04.08.2024  XVIII Domenica del Tempo Ordinario – anno B

 

Dal Vangelo secondo Giovanni (6,24-35)

In quel tempo, quando la folla vide che Gesù non era più là e nemmeno i suoi discepoli, salì sulle barche e si diresse alla volta di Cafàrnao alla ricerca di Gesù. Lo trovarono di là dal mare e gli dissero: «Rabbì, quando sei venuto qua?».

Gesù rispose loro: «In verità, in verità io vi dico: voi mi cercate non perché avete visto dei segni, ma perché avete mangiato di quei pani e vi siete saziati. Datevi da fare non per il cibo che non dura, ma per il cibo che rimane per la vita eterna e che il Figlio dell’uomo vi darà.
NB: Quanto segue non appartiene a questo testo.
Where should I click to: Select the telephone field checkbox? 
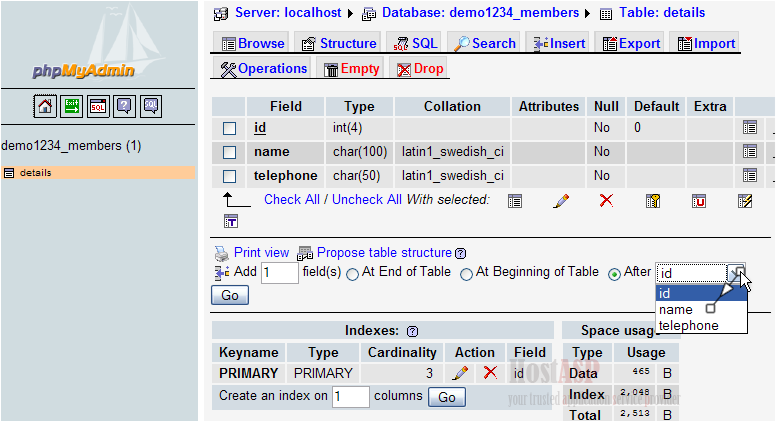229,177
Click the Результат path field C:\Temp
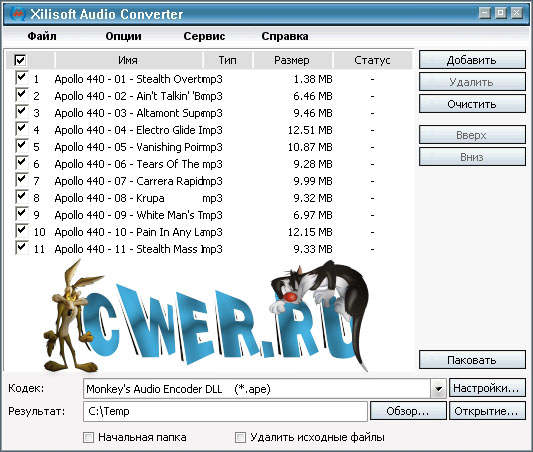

Perché su di lui il Padre, Dio, ha messo il suo sigillo».

Gli dissero allora: «Che cosa dobbiamo compiere per fare le opere di Dio?». Gesù rispose loro: «Questa è l’opera di Dio: che crediate in colui che egli ha mandato».

Allora gli dissero: «Quale segno tu compi perché vediamo e ti crediamo? Quale opera fai? I nostri padri hanno mangiato la manna nel deserto, come sta scritto: “Diede loro da mangiare un pane dal cielo”». Rispose loro Gesù: «In verità, in verità io vi dico: non è Mosè che vi ha dato il pane dal cielo, ma è il Padre mio che vi dà il pane dal cielo, quello vero. Infatti il pane di Dio è colui che discende dal cielo e dà la vita al mondo».

Allora gli dissero: «Signore, dacci sempre questo pane». Gesù rispose loro: «Io sono il pane della vita; chi viene a me non avrà fame e chi crede in me non avrà sete, mai!».

 

Continuiamo la lettura del capitolo 6 di Giovanni. Dopo aver sfamato la folla, Gesù è chiamato a rendere conto del gesto profetico che ha compiuto. È passato un giorno, le folle seguono Gesù e il motivo è esplicitato dal Signore stesso: il cibo che hanno ricevuto dalle sue mani era diverso, era «per la vita eterna». Ma le folle non sanno andare oltre la superfice e capire cosa significa davvero il segno di cui sono state protagoniste. Cercano Gesù, ma aspettano da lui qualcosa di materiale, quel pane che hanno gustato, mentre c’è un cibo che Egli vuol donare loro e di cui quel pane è insieme anticipazione e riferimento simbolico, un cibo che dura e che conduce alla vita eterna. Ma per comprendere tutto ciò è necessaria la fede. In effetti, ciò che sembra stare più a cuore all’evangelista Giovanni in questa parte del discorso non è tanto l’autorivelazione di Gesù, ma l’incredulità che le sue parole suscitano. Infatti, a partire dalla domanda degli ascoltatori, emerge il tema della fede. Chi non crede resta privo di quel pane che viene dal cielo e «dà la vita al mondo». L’uomo non deve fare altro che accogliere il dono di Dio, cioè Dio stesso, con fede. È questa l’opera che Dio aspetta da noi, non ci chiede altro che di credere. Alla folla che chiede cosa “fare”, Gesù risponde che non c’è altro che da credere in Lui. Una cosa sola, ma che ha in sé il significato e insieme la meta della nostra esistenza umana: perché credere in Gesù significa camminare sulle sue vie, significa abbandonarsi al suo amore, fidarsi della volontà del Padre, senza resistenze. Abbiamo tutta la vita per compiere questo, ma sappiamo che da soli non lo possiamo fare. Ecco perché la fede è l’opera di Dio: come detto, la fede è un nostro atto libero, ma è una risposta, perché il dono viene da Dio, a noi sta la scelta di accoglierlo. Nutrirci del pane della vita, che è Gesù, e insieme della Parola di vita, che è sempre il Signore, ci sostiene in questa scelta, che non è mai fatta una volta per sempre. Dunque, siamo chiamati a un cammino impegnativo, ma sappiamo che lo facciamo sempre con Lui, che, come afferma Caterina da Siena, “dandoci se stesso, ci dà tutto”!

Signore, davvero tu ci doni tutto e ci chiedi solo di fidarci del tuo dono, di abbandonarci al tuo amore misericordioso. Aumenta la nostra fede, guidaci sulle tue vie, donaci il tuo Spirito perché riconosciamo la tua Voce e ti seguiamo sempre e senza esitazioni, nutriti dal tuo Pane per l’eternità.